:: Exercise ::
Your answer must be the records below, repeated exactly, with every picture left out.

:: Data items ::
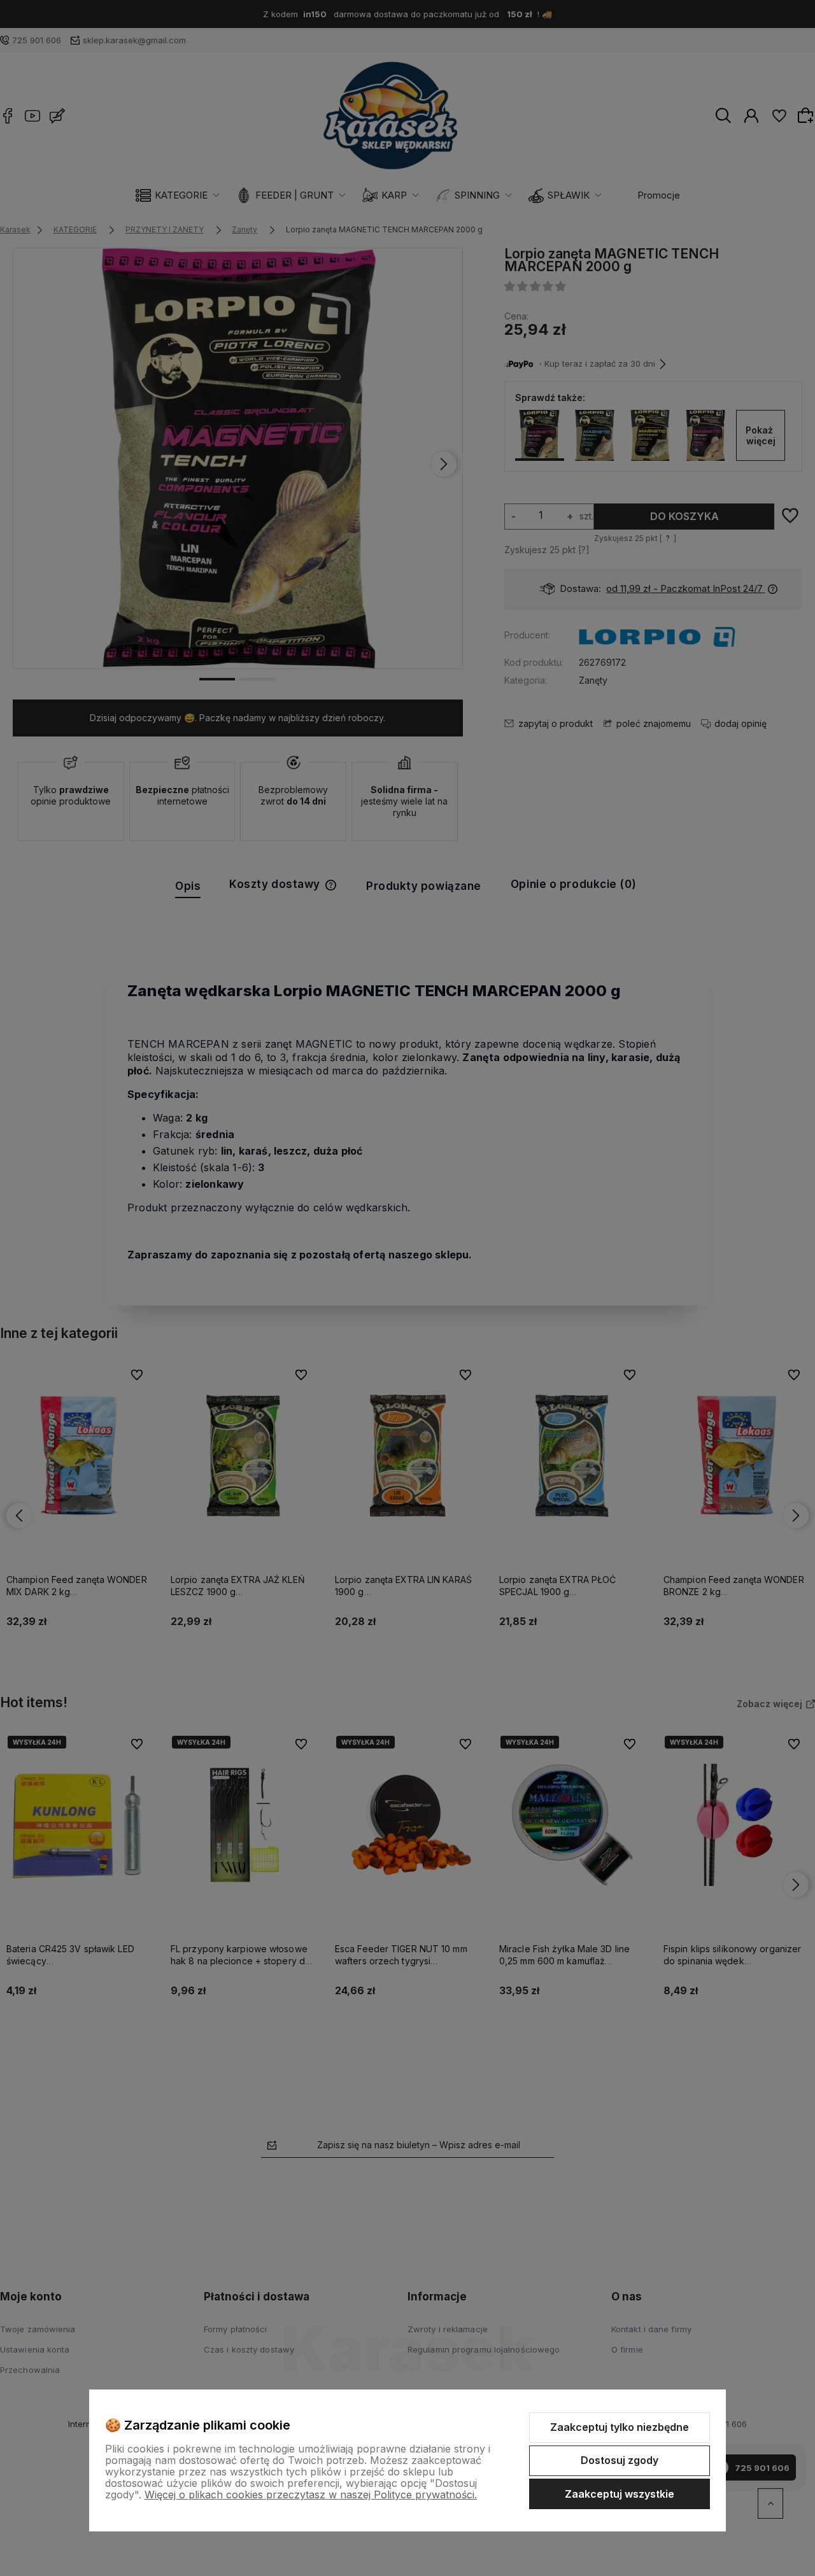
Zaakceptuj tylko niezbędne (619, 2427)
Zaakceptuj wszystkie (619, 2494)
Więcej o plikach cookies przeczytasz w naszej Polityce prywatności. (311, 2494)
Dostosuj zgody (619, 2460)
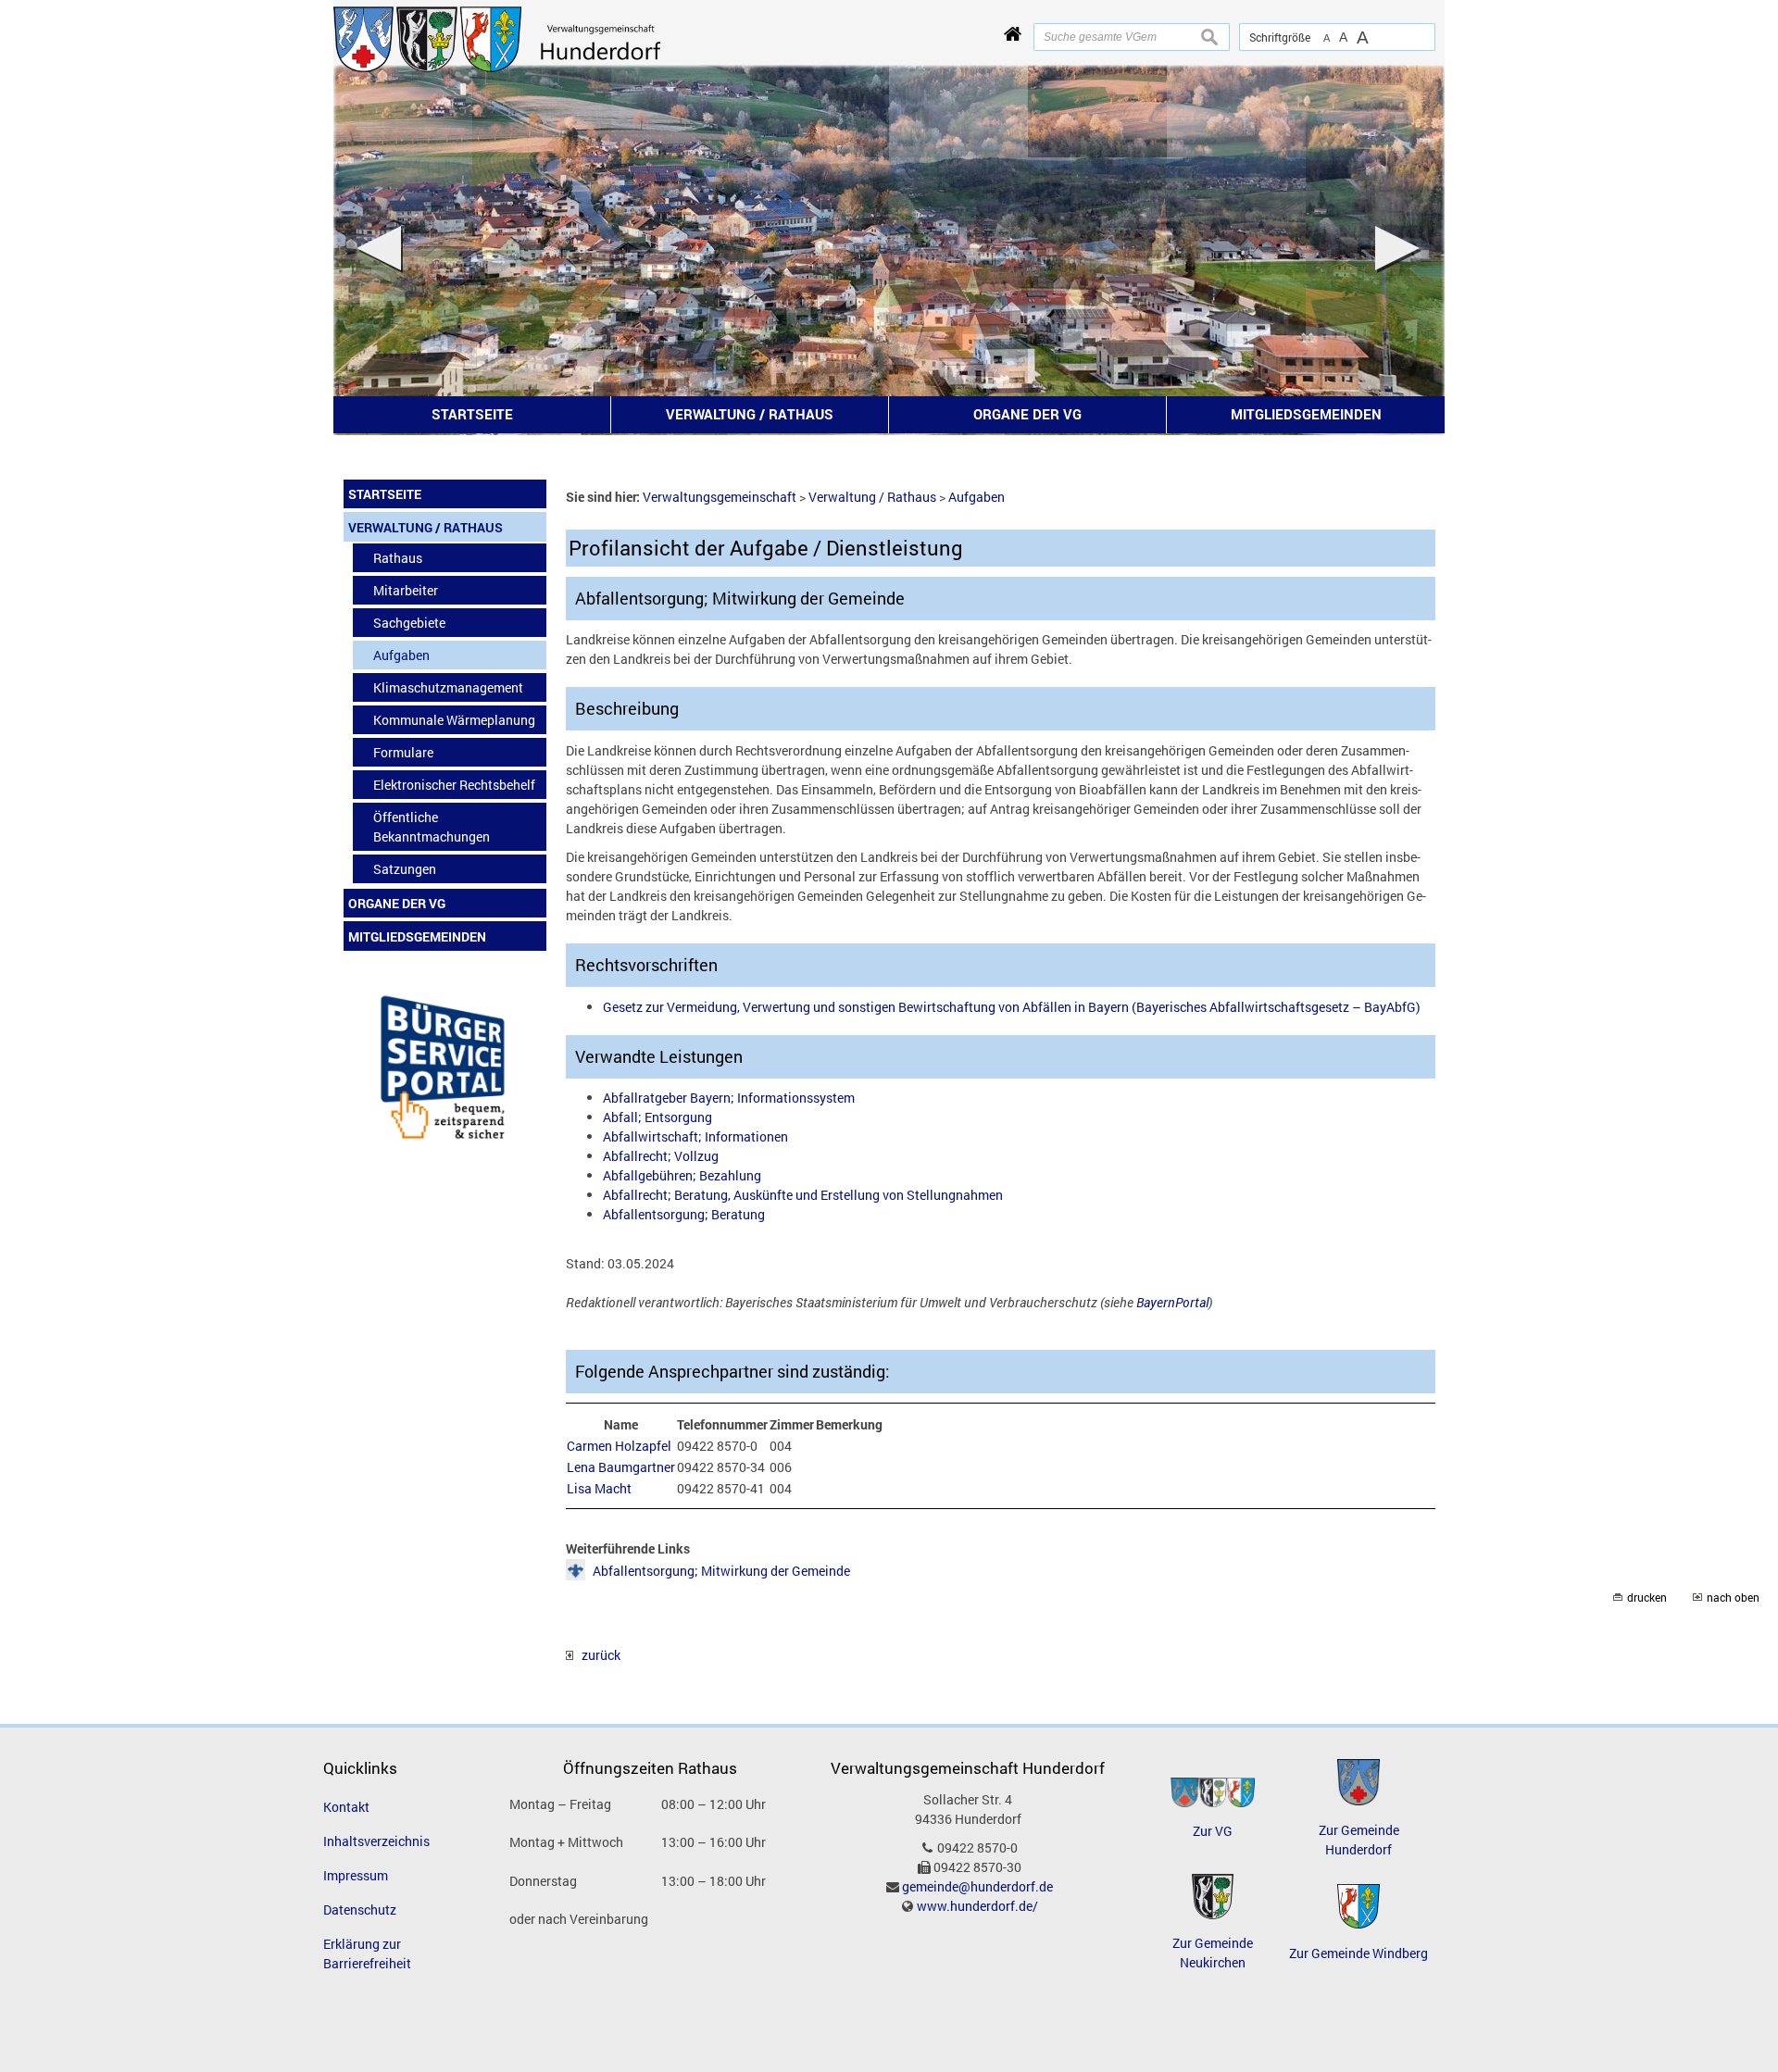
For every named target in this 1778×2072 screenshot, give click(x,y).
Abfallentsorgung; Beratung (684, 1214)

:: Reply to the task ::
Zaakceptuj tylko niezbędne (619, 2427)
Zaakceptuj wszystkie (619, 2494)
Więcej o plikach cookies przeczytasz w naszej Polityce prywatności. (311, 2494)
Dostosuj zgody (619, 2460)
For every named target in this 1778×2072 screenshot, give click(x,y).
Abfallentsorgung; Beratung (684, 1214)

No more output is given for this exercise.